What is expected ▸
Each line from the one holding "The image size is (952, 1270)." through the final line of the data below is to be given again exactly, and no other line is to appear.

Records drawn from a dataset

◆ ◆ ◆ ◆ ◆

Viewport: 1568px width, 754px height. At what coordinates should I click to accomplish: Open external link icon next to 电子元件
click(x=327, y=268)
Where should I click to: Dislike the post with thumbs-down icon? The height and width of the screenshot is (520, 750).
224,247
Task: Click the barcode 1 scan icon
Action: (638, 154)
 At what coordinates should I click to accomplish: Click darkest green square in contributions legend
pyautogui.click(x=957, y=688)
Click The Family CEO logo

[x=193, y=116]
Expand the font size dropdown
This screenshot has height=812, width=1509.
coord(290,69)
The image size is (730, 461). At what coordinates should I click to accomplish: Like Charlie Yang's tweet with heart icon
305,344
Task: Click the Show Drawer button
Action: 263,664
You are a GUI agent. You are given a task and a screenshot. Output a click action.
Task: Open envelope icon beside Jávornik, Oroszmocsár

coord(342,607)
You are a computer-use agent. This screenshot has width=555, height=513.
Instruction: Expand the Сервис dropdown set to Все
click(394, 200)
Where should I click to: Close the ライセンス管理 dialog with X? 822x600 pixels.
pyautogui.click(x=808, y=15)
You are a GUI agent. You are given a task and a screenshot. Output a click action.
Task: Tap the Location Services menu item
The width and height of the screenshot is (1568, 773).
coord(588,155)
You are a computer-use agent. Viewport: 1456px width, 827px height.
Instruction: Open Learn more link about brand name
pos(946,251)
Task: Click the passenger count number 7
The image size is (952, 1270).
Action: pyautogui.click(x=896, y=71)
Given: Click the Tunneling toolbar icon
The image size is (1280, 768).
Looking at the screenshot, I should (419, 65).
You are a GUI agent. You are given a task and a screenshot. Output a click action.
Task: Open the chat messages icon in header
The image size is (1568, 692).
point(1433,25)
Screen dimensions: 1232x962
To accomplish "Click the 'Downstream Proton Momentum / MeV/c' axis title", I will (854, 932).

◆ ◆ ◆ ◆ ◆

Exercise result ▸
The image size is (952, 1270).
Action: pyautogui.click(x=896, y=71)
Given: Click the Tunneling toolbar icon
The image size is (1280, 768).
Looking at the screenshot, I should (419, 65).
You are a GUI agent. You are given a task and a screenshot. Output a click action.
Task: Open the chat messages icon in header
The image size is (1568, 692).
point(1433,25)
Screen dimensions: 1232x962
To accomplish "Click the 'Downstream Proton Momentum / MeV/c' axis title", I will (854, 932).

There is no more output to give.